Saved entries:
^^^^
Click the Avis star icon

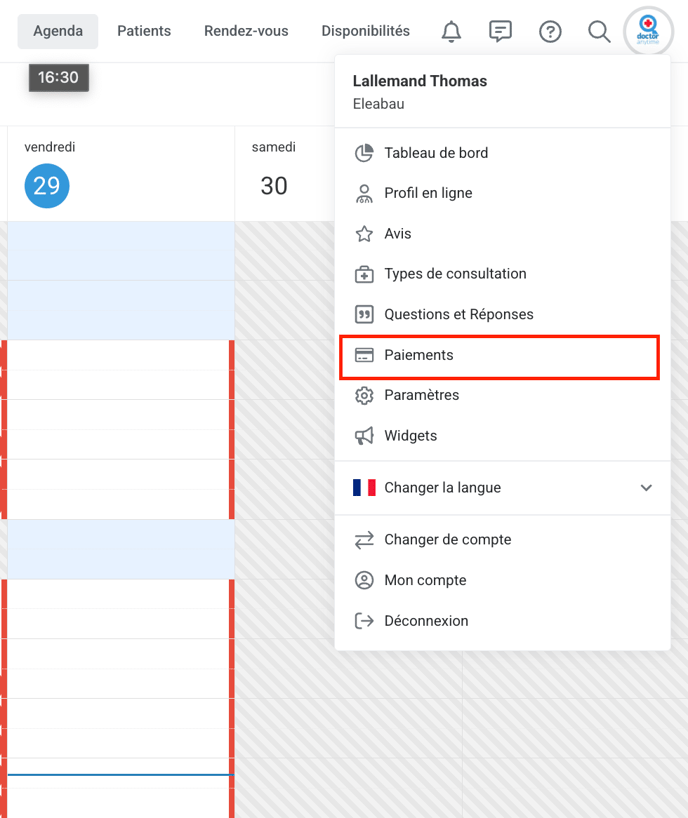(x=364, y=234)
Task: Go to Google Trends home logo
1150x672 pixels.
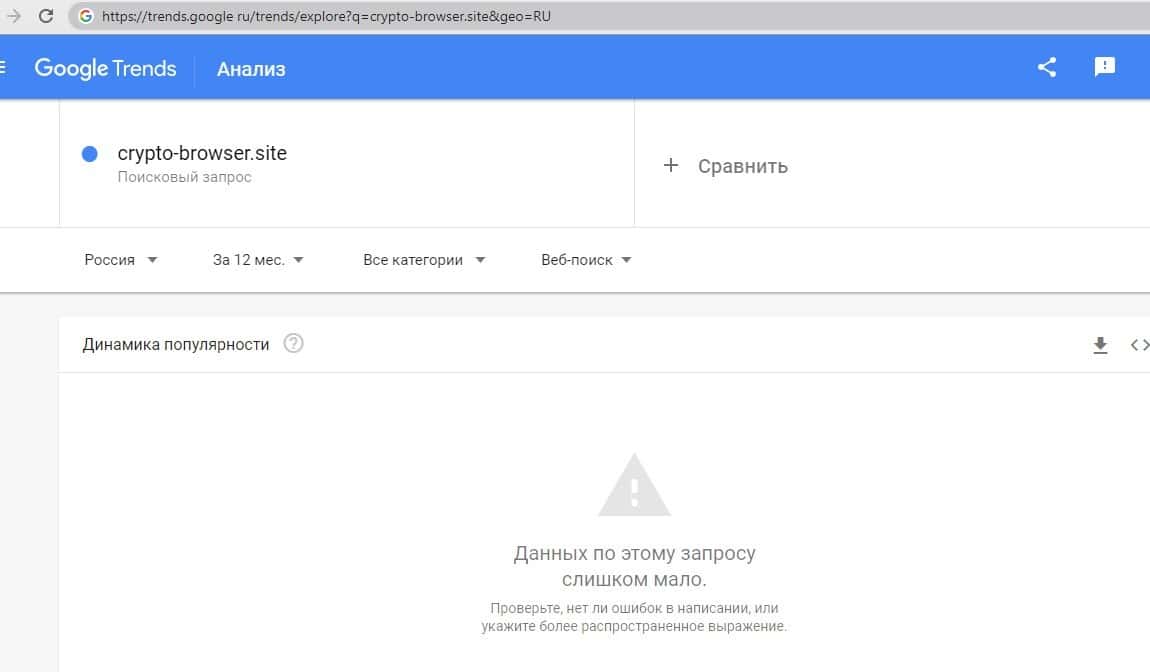Action: coord(105,68)
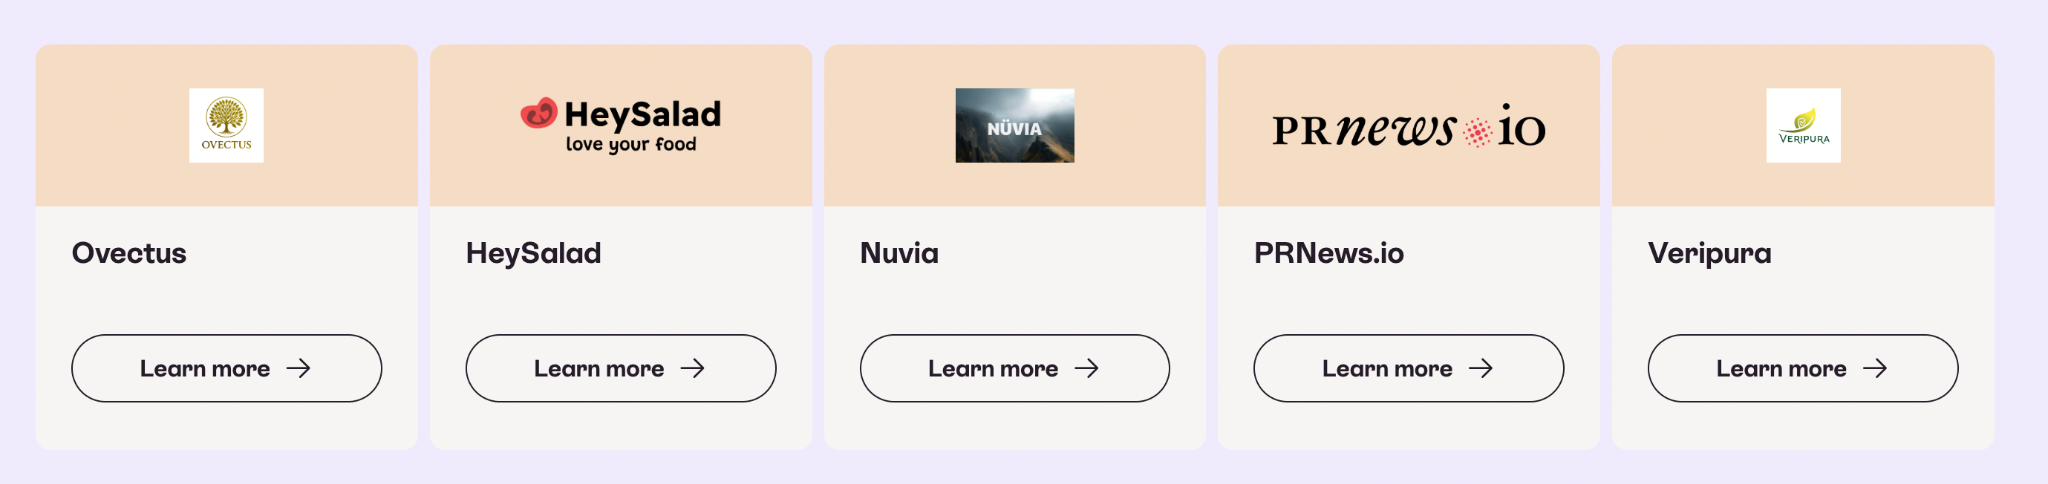Click the arrow icon on Nuvia card
This screenshot has width=2048, height=484.
click(1086, 369)
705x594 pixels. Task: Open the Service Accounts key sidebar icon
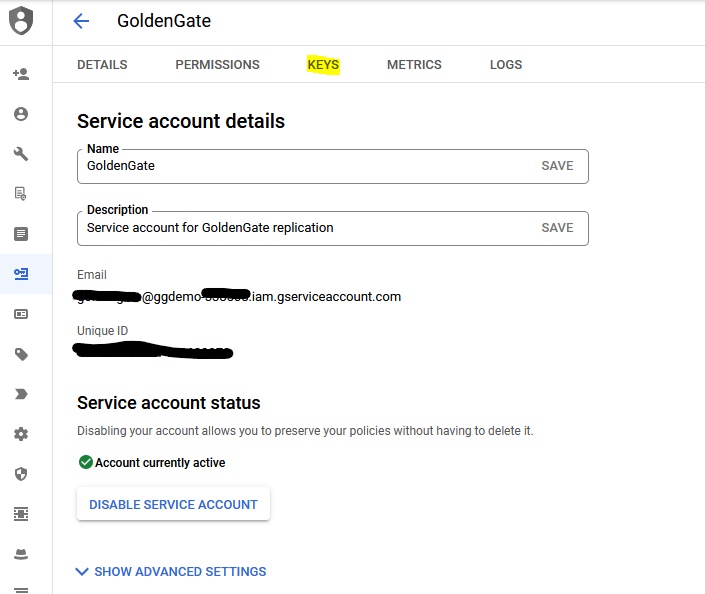pos(21,274)
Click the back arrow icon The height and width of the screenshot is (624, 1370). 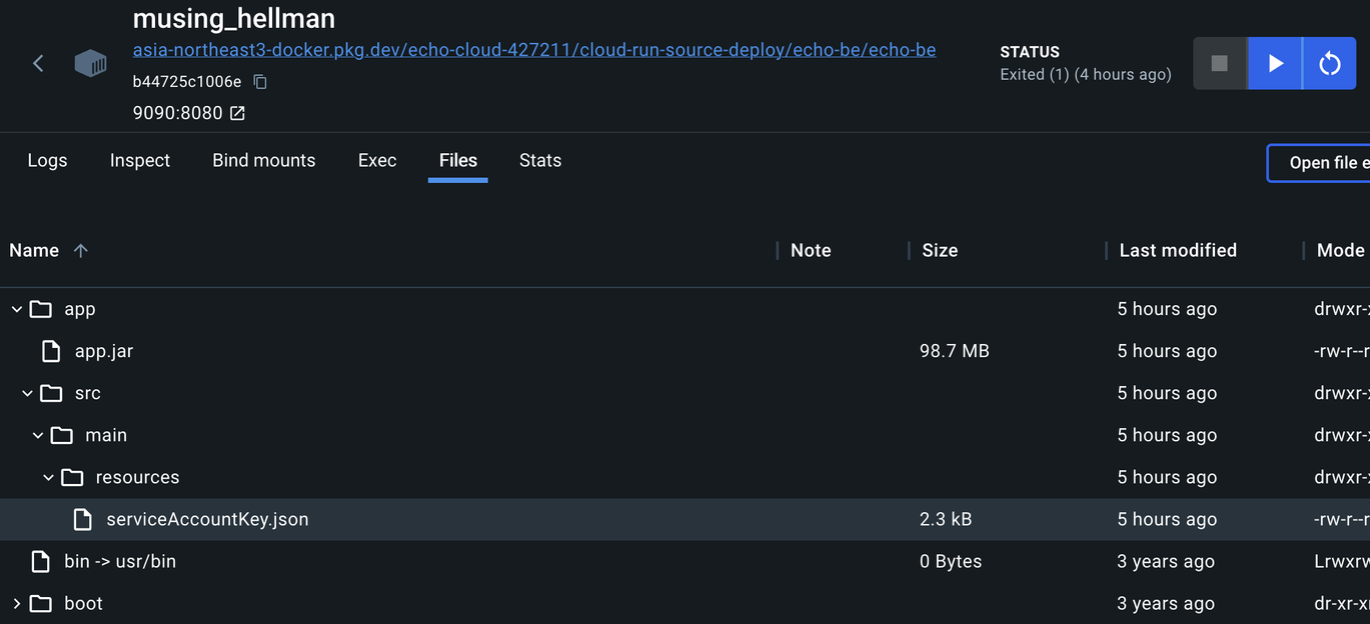38,64

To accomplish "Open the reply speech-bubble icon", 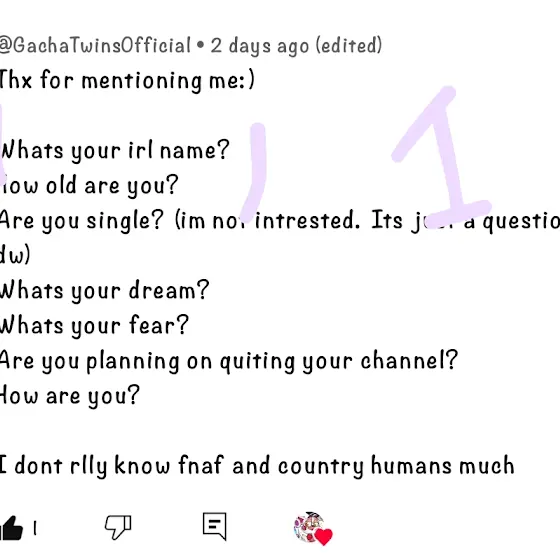I will pos(215,526).
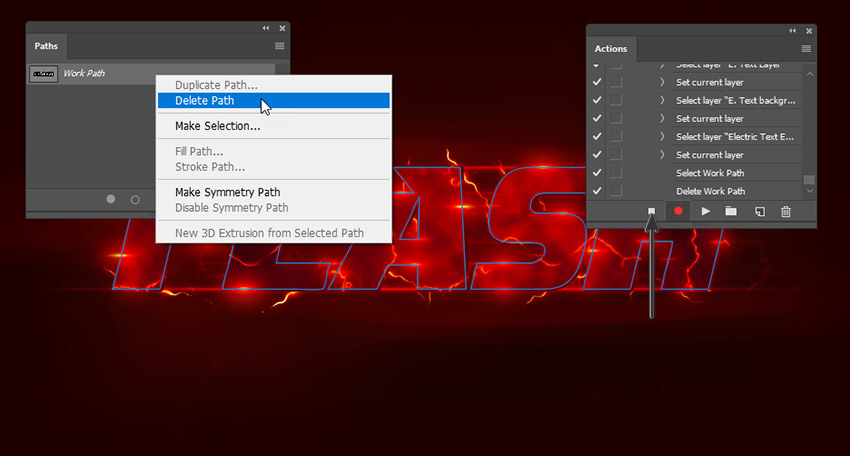Click the Create New Action icon
This screenshot has height=456, width=850.
click(x=759, y=211)
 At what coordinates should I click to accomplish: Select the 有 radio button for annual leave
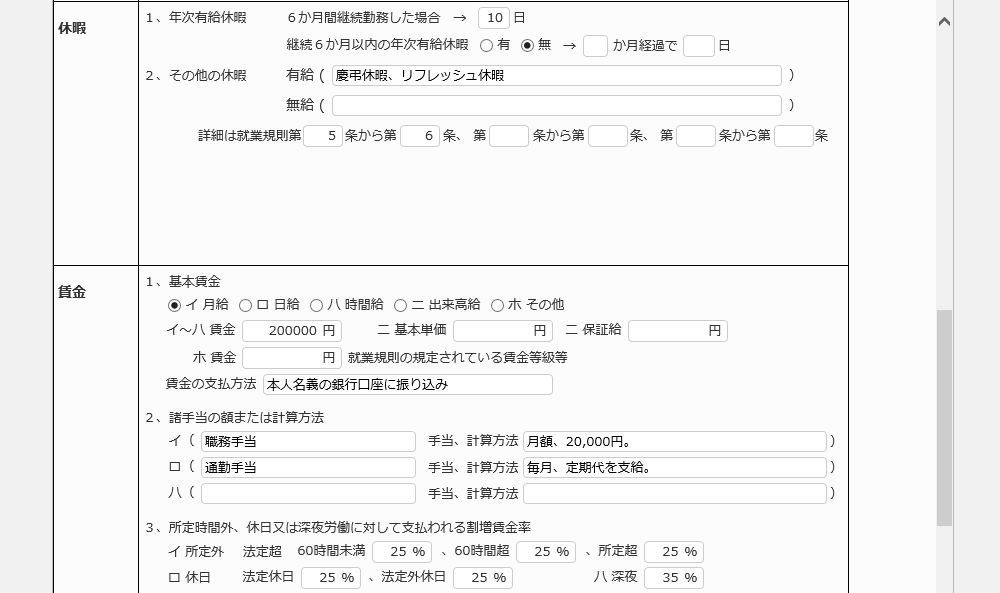pyautogui.click(x=486, y=45)
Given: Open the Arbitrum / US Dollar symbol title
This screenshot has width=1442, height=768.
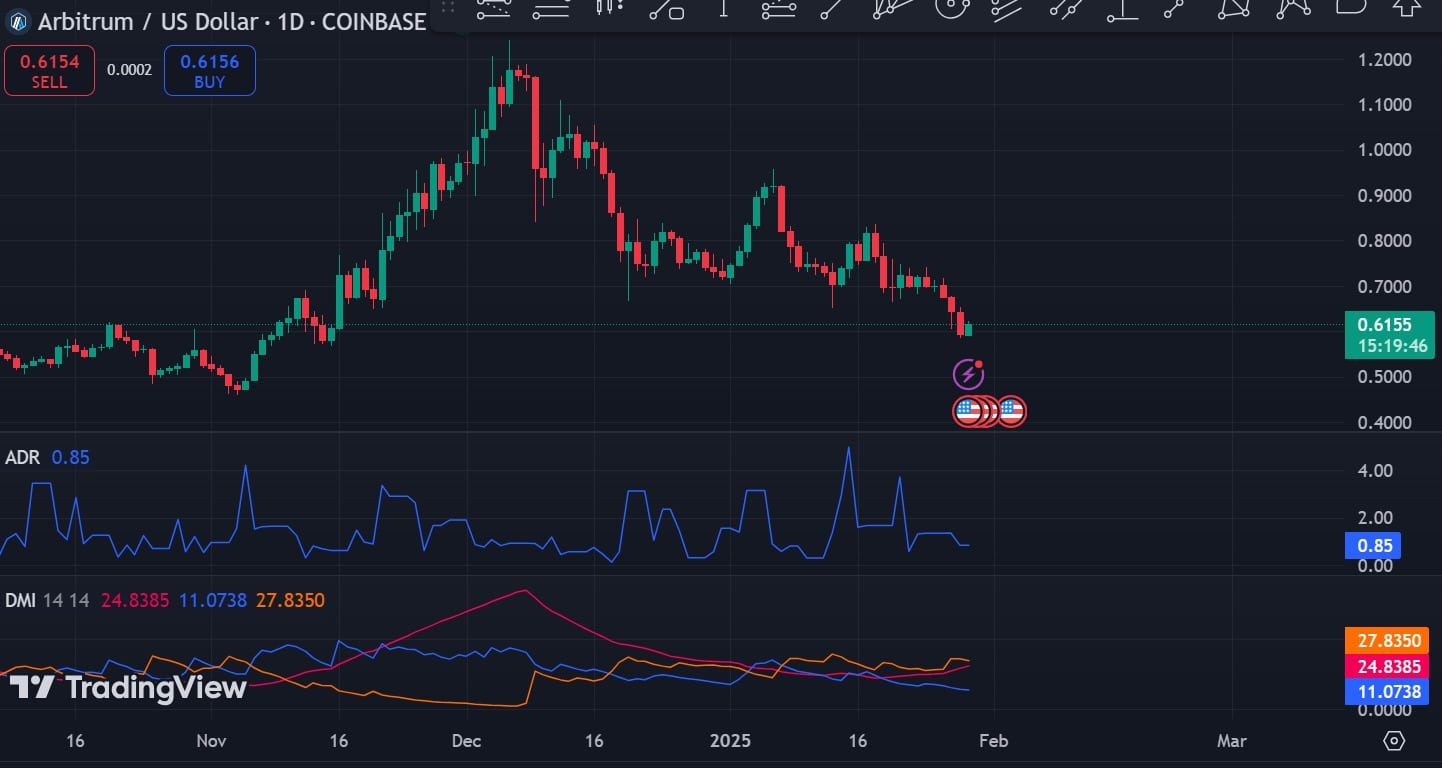Looking at the screenshot, I should coord(232,21).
^^^^
**INSTRUCTIONS TO FOLLOW:**
An exact copy is needed of every line from the one holding "At what coordinates" to the end of the entries above, both ends kept and each picture dropped.

**RESPONSE TO THIS TASK:**
 At what coordinates should I click to accomplish: Select the 有 radio button for annual leave
pyautogui.click(x=486, y=45)
Given: Open the Arbitrum / US Dollar symbol title
This screenshot has width=1442, height=768.
Looking at the screenshot, I should coord(232,21).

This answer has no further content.